EXERCISE BRIEF. Scale the material from the line with "At what coordinates" to the line with "coord(482,139)", both included. Write out only those lines again, request included, with each click coordinate in the answers multiplied by 0.9 and rounded to a whole number, halves rounding up, and leave the pictures out.

GIVEN INFORMATION.
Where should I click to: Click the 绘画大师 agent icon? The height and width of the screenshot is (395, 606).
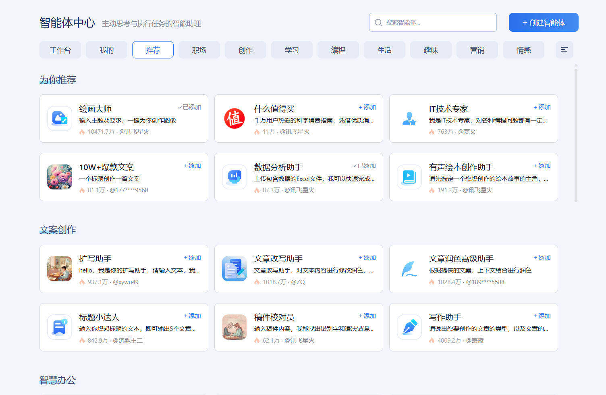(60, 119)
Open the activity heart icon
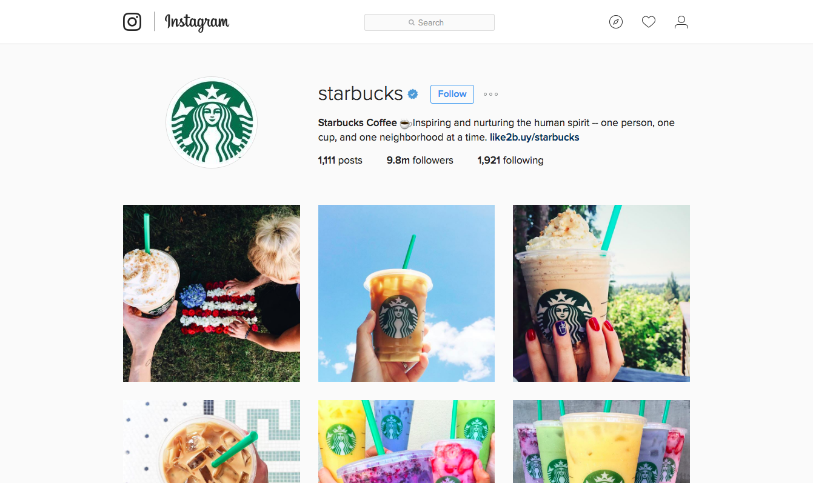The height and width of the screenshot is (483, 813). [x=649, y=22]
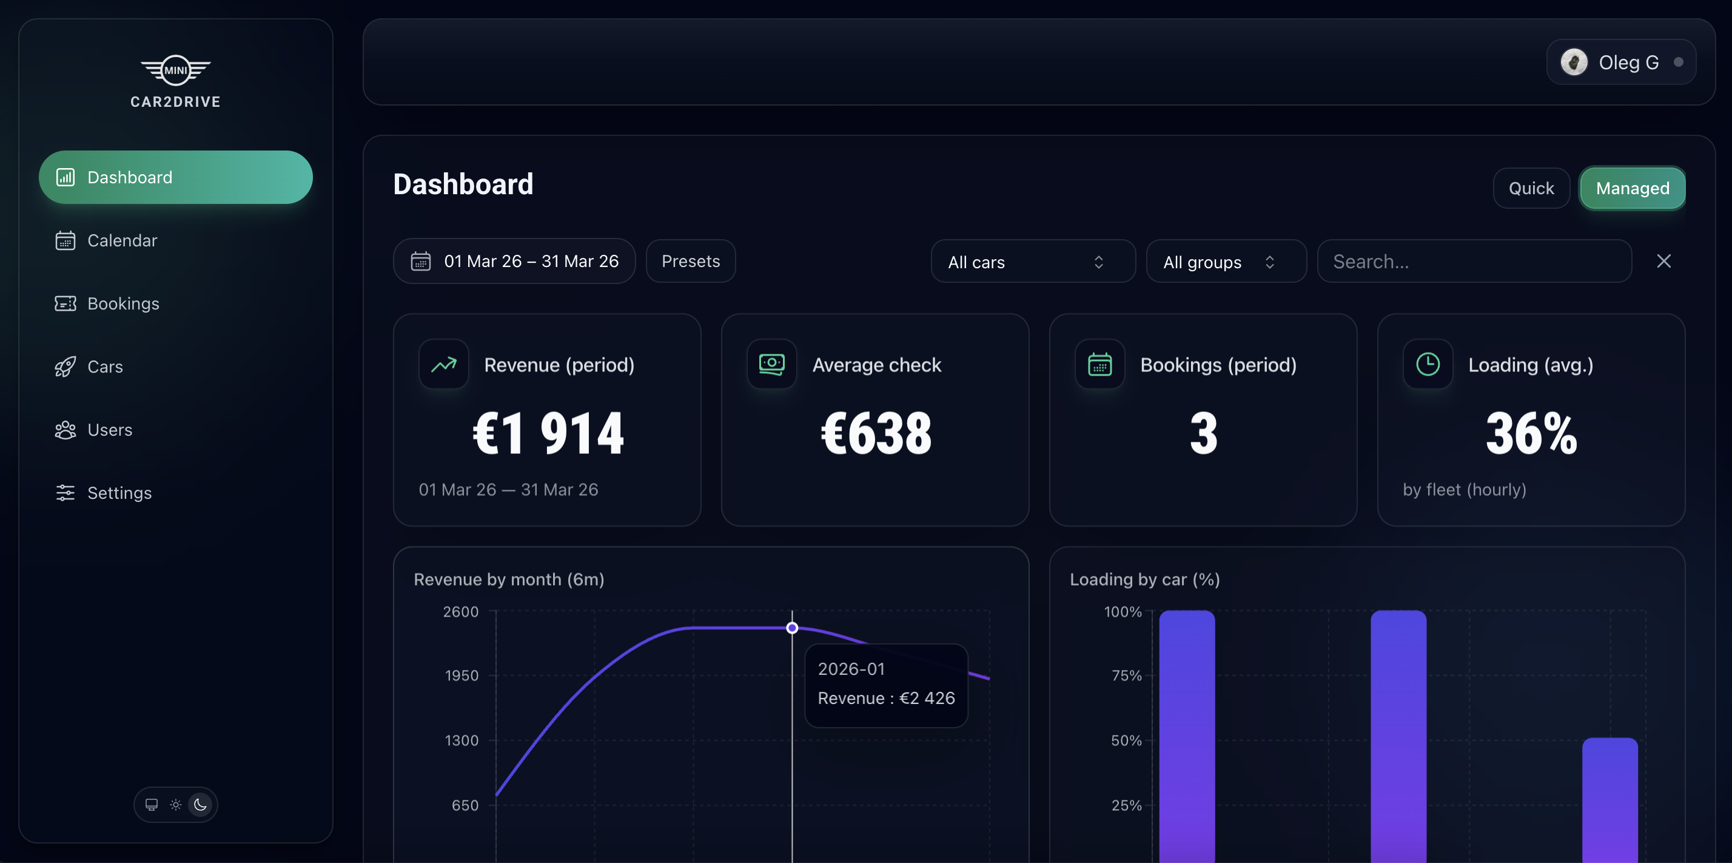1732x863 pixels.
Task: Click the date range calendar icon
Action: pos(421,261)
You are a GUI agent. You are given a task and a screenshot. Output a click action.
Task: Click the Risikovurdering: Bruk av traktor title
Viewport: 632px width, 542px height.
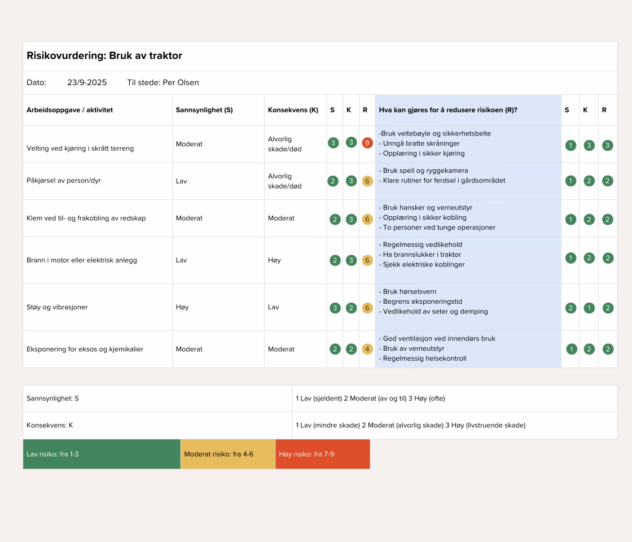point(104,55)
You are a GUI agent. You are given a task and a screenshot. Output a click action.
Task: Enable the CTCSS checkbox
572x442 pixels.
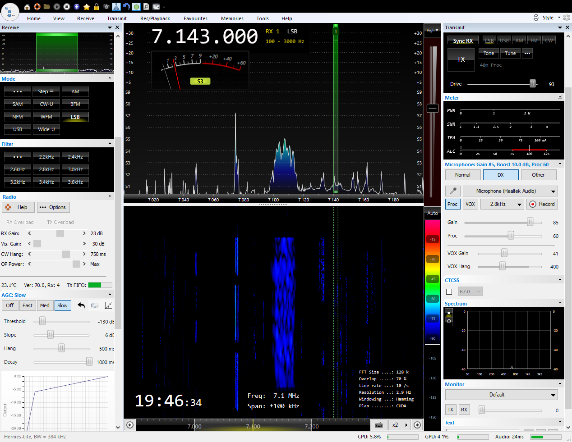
==
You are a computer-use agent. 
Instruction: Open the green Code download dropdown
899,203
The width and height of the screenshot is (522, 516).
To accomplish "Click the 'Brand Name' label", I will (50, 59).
...
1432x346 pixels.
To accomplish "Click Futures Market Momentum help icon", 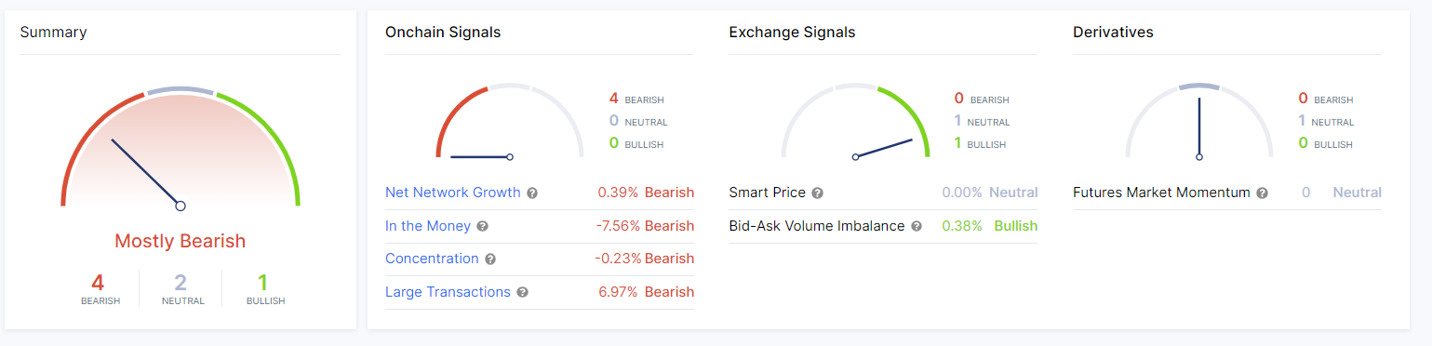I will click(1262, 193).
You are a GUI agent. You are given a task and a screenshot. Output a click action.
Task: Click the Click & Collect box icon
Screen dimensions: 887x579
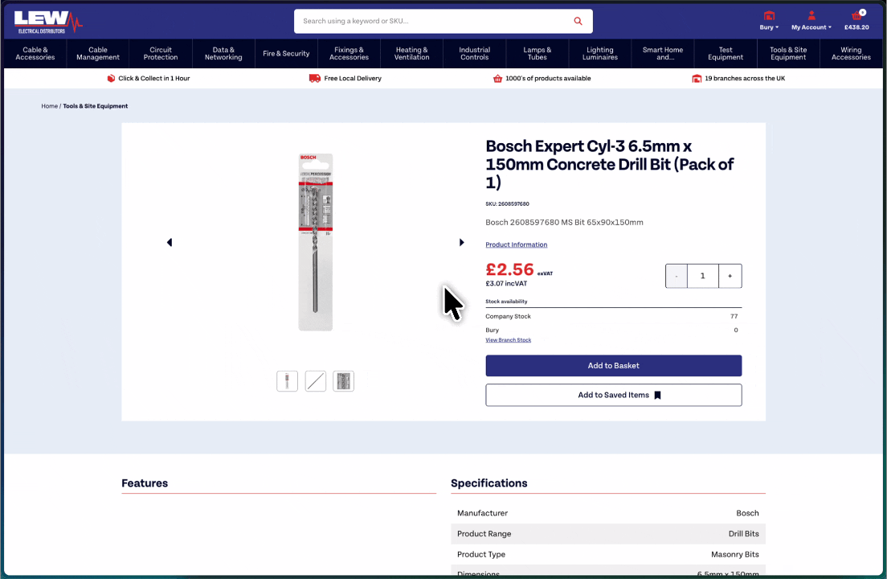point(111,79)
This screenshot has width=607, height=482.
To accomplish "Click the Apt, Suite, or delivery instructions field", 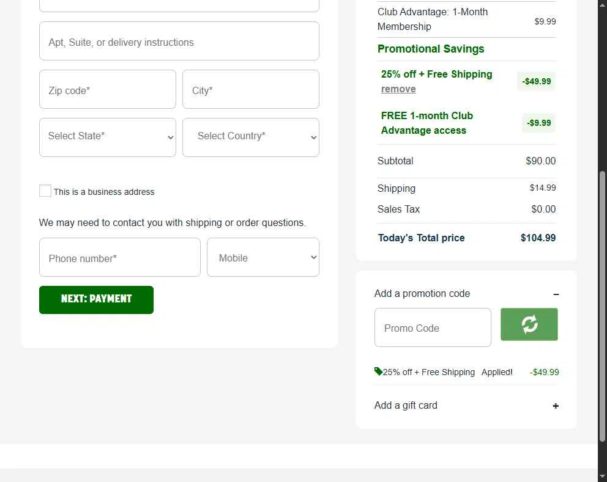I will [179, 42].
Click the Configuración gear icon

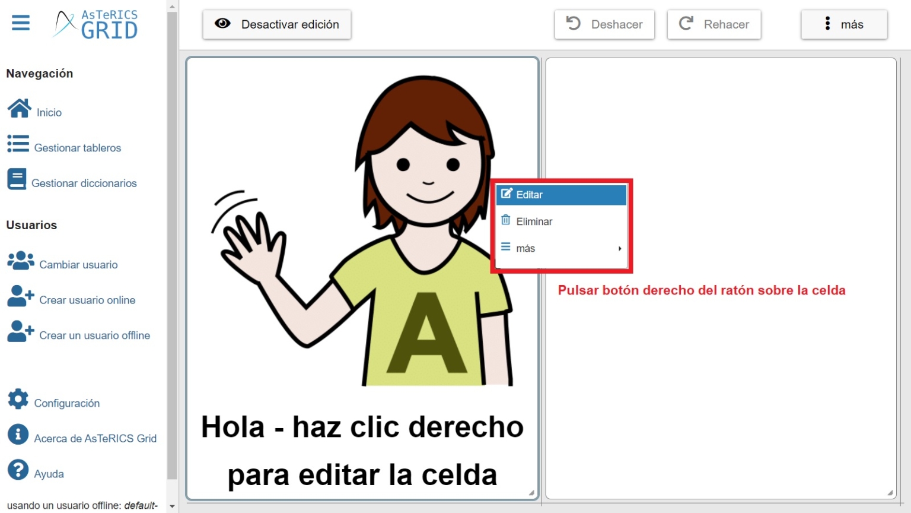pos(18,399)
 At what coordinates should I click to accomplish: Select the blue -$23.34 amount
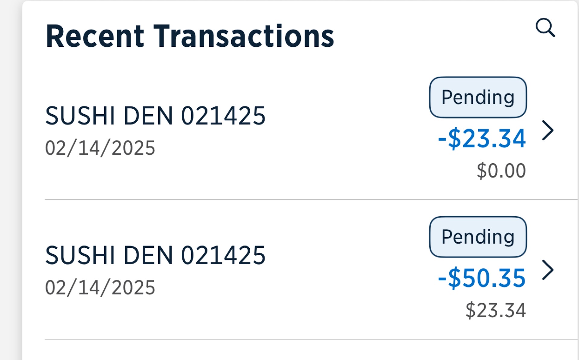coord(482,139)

FULL OUTPUT.
 At what coordinates should I click to accomplish: Select the blue -$23.34 amount
coord(434,125)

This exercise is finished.